Gauss-Bonnet corrected string/black hole transition in large dimensions

TL;DR

This paper analytically studies the string/black hole transition in large dimensions, incorporating Gauss-Bonnet corrections, and derives explicit corrections to the transition point and related thermodynamic properties.

Contribution

It provides a unified analytic framework including higher-derivative corrections for the string/black hole transition in large dimensions, with explicit solutions and matching procedures.

Findings

Derived the orrected decay exponent and Hagedorn temperature shift.

Constructed closed-form Euclidean solutions in Einstein-Gauss-Bonnet theory.

Matched near-zone and far-zone solutions to determine corrected saddle points.

Abstract

We develop a unified analytic treatment of the Horowitz--Polchinski string/black hole correspondence that systematically incorporates higher-derivative corrections to gravity.
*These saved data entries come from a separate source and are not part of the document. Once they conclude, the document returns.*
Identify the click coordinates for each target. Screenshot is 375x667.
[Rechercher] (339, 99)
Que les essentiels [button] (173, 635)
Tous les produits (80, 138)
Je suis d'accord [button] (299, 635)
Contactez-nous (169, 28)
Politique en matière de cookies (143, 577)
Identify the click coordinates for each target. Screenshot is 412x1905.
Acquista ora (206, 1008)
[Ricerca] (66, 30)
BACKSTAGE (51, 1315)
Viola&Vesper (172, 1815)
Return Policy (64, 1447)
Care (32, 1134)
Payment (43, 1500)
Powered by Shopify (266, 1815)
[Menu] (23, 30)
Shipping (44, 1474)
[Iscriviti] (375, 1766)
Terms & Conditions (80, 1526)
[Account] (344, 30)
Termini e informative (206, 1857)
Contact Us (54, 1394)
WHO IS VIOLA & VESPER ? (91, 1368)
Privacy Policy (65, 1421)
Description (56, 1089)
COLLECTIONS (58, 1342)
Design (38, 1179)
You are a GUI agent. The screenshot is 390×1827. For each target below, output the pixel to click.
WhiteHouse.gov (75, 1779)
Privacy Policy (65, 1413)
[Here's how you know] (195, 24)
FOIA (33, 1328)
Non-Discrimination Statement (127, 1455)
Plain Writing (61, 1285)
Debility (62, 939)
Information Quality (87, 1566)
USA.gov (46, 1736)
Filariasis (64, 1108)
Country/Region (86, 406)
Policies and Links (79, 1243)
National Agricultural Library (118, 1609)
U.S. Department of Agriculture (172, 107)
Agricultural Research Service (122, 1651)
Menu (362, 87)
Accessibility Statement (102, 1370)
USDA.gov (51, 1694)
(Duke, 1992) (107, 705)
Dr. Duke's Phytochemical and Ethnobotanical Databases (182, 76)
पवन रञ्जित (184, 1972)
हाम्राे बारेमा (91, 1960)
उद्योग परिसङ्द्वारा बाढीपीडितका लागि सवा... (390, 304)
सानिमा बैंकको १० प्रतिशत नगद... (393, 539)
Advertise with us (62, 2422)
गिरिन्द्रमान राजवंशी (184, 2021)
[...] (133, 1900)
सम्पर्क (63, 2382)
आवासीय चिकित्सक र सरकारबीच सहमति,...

Working in Euclidean signature -- where the Euclidean black hole and the thermal scalar arise as competing saddles of the same finite-temperature ensemble -- we include the Gauss--Bonnet term. The analysis is rendered tractable in this UV--sensitive regime by the large-\(D\) expansion, which sharply separates the geometry into a universal near-zone and an asymptotic far-zone. In the near-zone, the coupled large-\(D\) equations reduce the thermal-scalar sector to an exactly solvable Schr\"odinger problem, from which we extract the \(\alpha'\)-corrected decay exponent and the corresponding shift of the Hagedorn temperature. In the far-zone, we construct closed-form Euclidean solutions of Einstein--Gauss--Bonnet theory at leading order in both \(1/D\) and \(\alpha'\). Matching the two regions yields the complete corrected saddle -- fixing its temperature, horizon data, and on--shell action -- and permits a fully analytic comparison of free energies between the thermal-scalar and black hole phases. This provides a controlled derivation of the HP correspondence point with explicit higher-curvature corrections.